Atividade 1: No texto sobre a série “True Detective”, indique todos os nomes de pessoas reais mencionados, excluindo personagens de ficção.
Atividade 2: Transcreva o texto sobre a série “True Detective” desde "Nic Pizzolatto, autor" até "inércia do pessimismo.", trocando "série" por "produção".
---------- Bloco de texto
“True Detective”: encontrar a luz no inferno
15-09-2017 - 06:26

Na primeira temporada, estivemos na América profunda dos pântanos sulistas. Na segunda, estamos no pântano urbano de Los Angeles, corrupção, violência, amoralidade.

No final do clássico “Seven” (1995), do realizador David Fincher, a personagem de Morgan Freeman, o detective Somerset, diz o seguinte em voz off: “Hemingway escreveu que o ‘mundo é um local lindo e merece que lutemos por ele’. Eu concordo com a segunda parte”.

Nic Pizzolatto, autor da série “True Detective” (HBO), parte desta ideia que evita em simultâneo o melaço enjoativo do optimismo e a inércia do pessimismo.
--------------------
---------- Registos
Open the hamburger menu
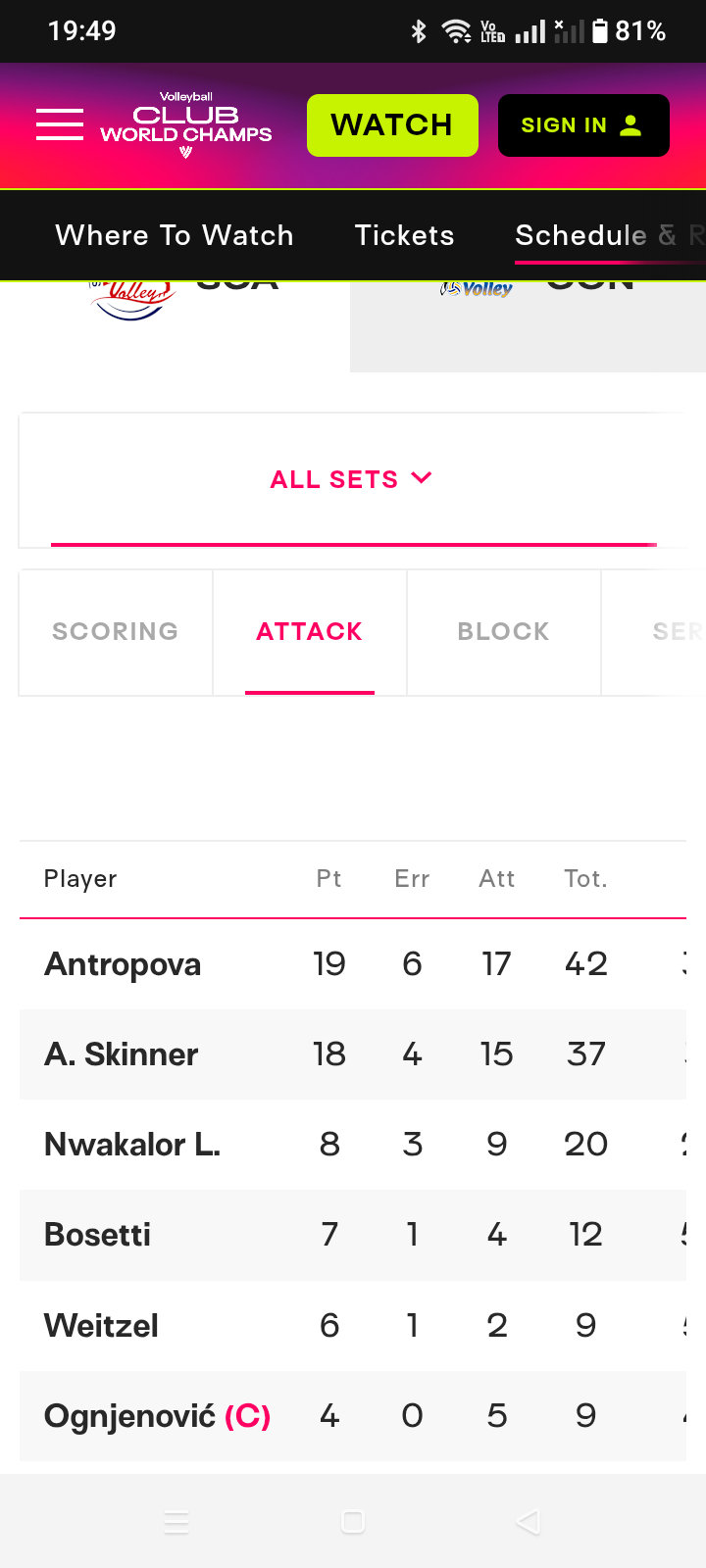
--------------------
---------- Registos
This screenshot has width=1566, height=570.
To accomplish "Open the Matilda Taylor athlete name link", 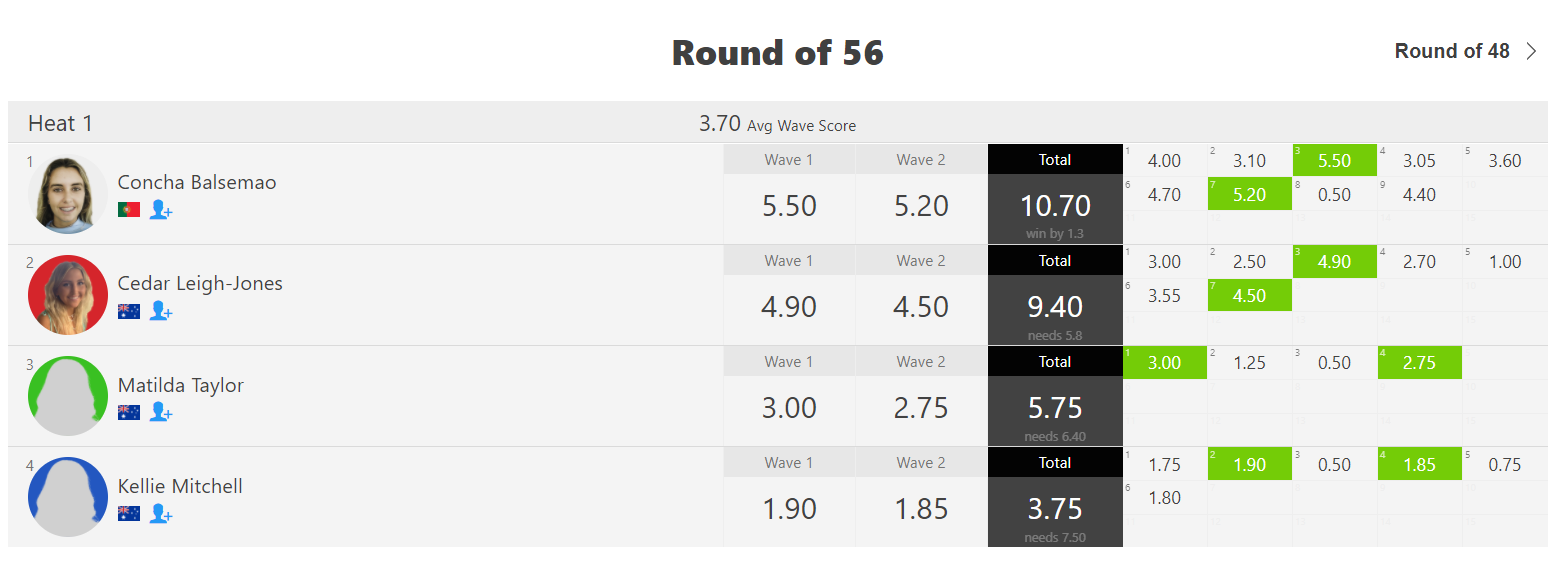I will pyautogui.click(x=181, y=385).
--------------------
---------- Registos
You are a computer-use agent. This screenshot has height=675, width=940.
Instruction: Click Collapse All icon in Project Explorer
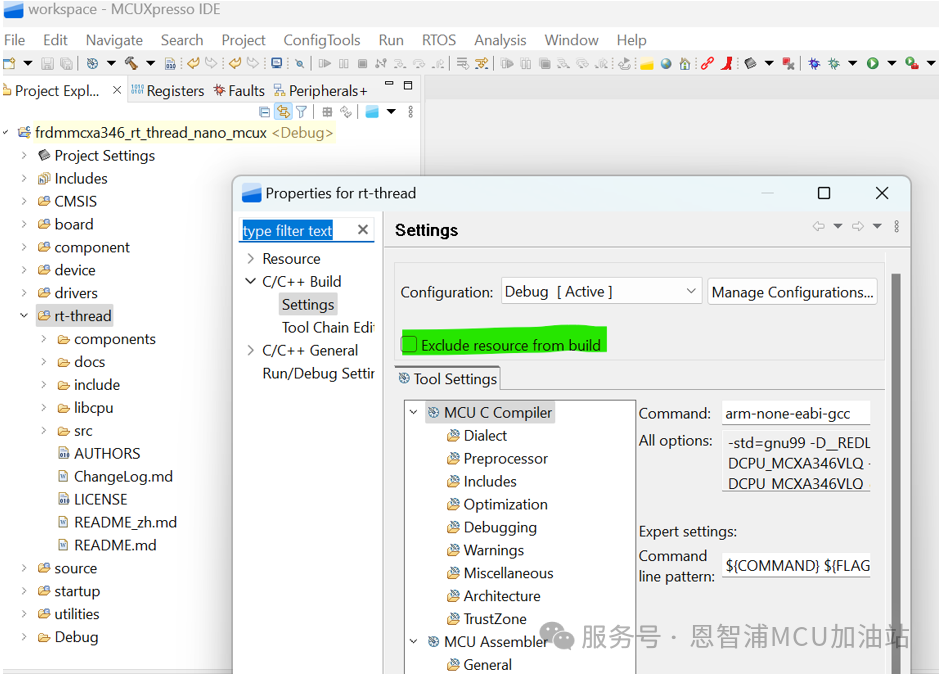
--------------------
Solução 1: David Fincher, Morgan Freeman, Hemingway, Nic Pizzolatto

Solução 2:
Nic Pizzolatto, autor da produção “True Detective” (HBO), parte desta ideia que evita em simultâneo o melaço enjoativo do optimismo e a inércia do pessimismo.